Will India give a green signal for the Right to Disconnect Bill?
The work pressure on employees has been ever increasing. Especially in Tier 1 towns, where it’s slowly starting to become an epidemic. Many a time, companies create pressure on employees and that’s called as ‘telepressure’. So, they may be asked to respond to calls way beyond work hours, involved in work 24/7, and made to believe that the one who ignores phone calls and emails, fails in the race. And yet, thousands of employees continue to allow Digital devices to take over your life and give in to the negative effects of work-related stress on health.
Even in India, this is a common scenario.
Enter Supriya Sule
…and the Right to Disconnect Bill that promises to take care of effects of work-related stress on health
The parliamentarian has introduced a private member bill to check this. She hopes that this step can ease tensions within employees and seek to create a work-life balance.
The bill can largely benefit the company in terms of creativity and productivity, plus, there could be an impact on workplace conditions and communities at large.
Isn’t that a brilliant idea?
Indian workers and executives have been suffering silently for a very long while now. And people who have suffered have gone up the ladder and heaped the same effects of work-related stress on health to their minions.
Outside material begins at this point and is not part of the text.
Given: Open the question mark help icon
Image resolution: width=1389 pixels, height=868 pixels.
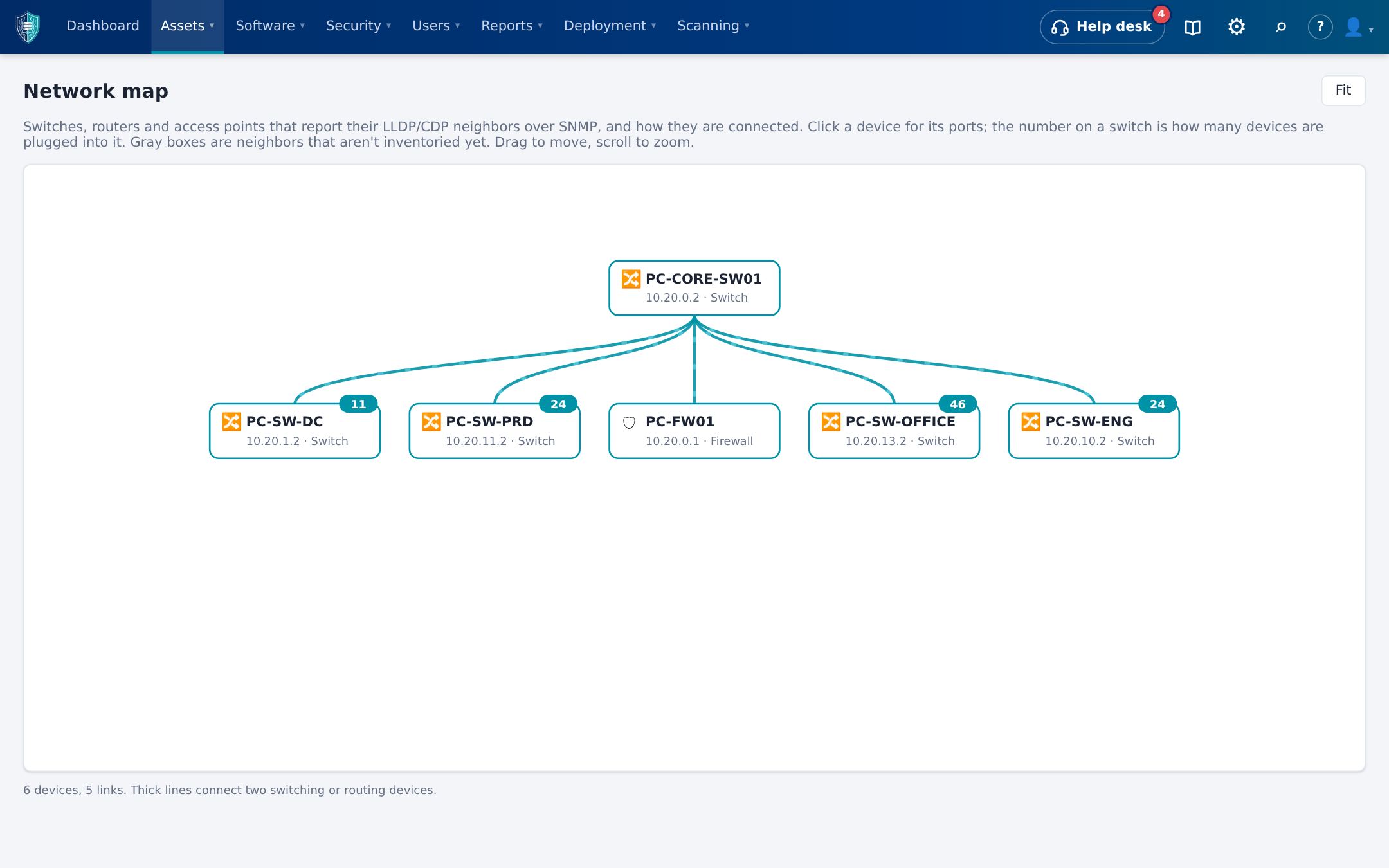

Graph not clear, call the junior up at 11. 15 pm.
The truck has not reached Chennai, message the team member at 12.40 am and expect his action within the hour.
Mail the agency executive at 9 pm and expect a new creative layout the next morning.
All this was fine, perhaps, but until today. The Parliament will now debate this.
How will this bill help the employees?
Companies will have to detail their mandates. It will enable employees to say no without getting penalised for it. It will enable them to have a better life outside work, with better health prospects due to this new balance. Companies will ensure that a committee looks into the mandate set up and the employees have adequate representation to make themselves heard.
We do not know as yet whether the bill shall be successful. But that logistics guy in Navi Mumbai, or that Pharma Sales guy in Kolkata, or that Media Sales lady out of Delhi, or that Tour Manager in Goa, all can hold on to this hope.